### Problem to solve
Scan the data for "agent" and copy the lines it appears in.

(Extracted entries)

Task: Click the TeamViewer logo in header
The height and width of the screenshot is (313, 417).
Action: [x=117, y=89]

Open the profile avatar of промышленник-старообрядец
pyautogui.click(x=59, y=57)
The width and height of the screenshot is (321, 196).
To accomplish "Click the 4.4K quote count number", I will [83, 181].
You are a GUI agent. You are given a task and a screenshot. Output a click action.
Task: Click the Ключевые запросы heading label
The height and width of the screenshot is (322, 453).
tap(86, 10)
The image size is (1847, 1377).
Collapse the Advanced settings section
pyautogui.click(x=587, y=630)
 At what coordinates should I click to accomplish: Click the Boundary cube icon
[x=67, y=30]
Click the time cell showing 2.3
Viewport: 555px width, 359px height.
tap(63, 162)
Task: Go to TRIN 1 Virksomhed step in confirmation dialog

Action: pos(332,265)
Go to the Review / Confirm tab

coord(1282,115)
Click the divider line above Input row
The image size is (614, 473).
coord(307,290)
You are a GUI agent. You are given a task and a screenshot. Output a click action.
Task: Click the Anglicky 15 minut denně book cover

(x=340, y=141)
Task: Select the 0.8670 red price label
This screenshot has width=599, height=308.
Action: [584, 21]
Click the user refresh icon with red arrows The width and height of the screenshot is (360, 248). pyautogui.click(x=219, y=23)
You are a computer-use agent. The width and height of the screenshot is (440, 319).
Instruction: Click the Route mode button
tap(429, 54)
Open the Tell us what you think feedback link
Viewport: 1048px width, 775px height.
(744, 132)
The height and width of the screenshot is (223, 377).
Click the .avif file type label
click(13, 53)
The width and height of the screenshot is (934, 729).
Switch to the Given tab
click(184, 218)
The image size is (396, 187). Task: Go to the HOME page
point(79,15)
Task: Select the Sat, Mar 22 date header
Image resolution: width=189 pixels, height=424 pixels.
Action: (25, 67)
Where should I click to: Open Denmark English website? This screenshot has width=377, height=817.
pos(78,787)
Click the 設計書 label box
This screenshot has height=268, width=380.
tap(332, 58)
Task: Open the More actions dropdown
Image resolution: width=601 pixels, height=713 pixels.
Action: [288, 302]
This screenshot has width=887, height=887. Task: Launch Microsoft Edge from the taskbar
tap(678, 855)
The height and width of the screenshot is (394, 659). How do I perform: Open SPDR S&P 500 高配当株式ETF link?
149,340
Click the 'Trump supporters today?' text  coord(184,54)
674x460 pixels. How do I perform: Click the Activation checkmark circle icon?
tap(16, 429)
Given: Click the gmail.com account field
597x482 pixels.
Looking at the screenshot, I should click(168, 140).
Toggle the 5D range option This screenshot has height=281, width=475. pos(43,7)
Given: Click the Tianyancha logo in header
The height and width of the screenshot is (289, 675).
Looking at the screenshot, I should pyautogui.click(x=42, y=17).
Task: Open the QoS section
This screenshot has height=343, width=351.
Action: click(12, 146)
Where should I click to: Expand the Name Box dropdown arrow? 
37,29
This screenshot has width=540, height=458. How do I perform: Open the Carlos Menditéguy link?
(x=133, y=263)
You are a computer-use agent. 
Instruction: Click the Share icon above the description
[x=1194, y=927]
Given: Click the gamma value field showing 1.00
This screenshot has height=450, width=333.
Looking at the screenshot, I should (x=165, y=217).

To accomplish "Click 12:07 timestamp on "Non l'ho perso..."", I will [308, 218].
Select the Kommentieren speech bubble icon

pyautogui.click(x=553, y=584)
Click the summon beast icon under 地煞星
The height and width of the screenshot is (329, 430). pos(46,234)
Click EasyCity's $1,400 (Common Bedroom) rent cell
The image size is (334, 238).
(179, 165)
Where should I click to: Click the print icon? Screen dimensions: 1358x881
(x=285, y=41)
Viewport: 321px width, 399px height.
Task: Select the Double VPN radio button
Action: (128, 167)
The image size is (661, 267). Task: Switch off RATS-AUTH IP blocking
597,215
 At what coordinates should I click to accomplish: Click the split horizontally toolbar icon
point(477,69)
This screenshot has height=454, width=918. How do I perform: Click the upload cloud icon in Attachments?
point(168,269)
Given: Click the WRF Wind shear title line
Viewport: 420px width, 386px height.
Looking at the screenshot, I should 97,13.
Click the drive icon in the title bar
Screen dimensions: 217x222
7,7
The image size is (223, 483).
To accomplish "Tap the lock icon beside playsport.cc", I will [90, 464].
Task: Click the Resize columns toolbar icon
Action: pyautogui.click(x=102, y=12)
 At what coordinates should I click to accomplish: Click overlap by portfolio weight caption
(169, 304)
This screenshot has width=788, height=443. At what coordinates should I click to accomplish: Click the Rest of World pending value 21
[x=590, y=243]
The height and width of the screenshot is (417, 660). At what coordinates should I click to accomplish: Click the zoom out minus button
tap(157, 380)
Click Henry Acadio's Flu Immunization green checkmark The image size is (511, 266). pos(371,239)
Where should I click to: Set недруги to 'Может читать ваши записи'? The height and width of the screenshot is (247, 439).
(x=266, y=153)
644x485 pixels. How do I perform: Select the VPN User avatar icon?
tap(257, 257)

(End Extracted entries)

### Result of the exercise
You are a GUI agent. You are given a task and a screenshot. Output a click action.
You are a GUI agent. You are given a task and a screenshot. Output a click action.
You are a computer-use agent. The width and height of the screenshot is (440, 319).
You are a computer-use agent. 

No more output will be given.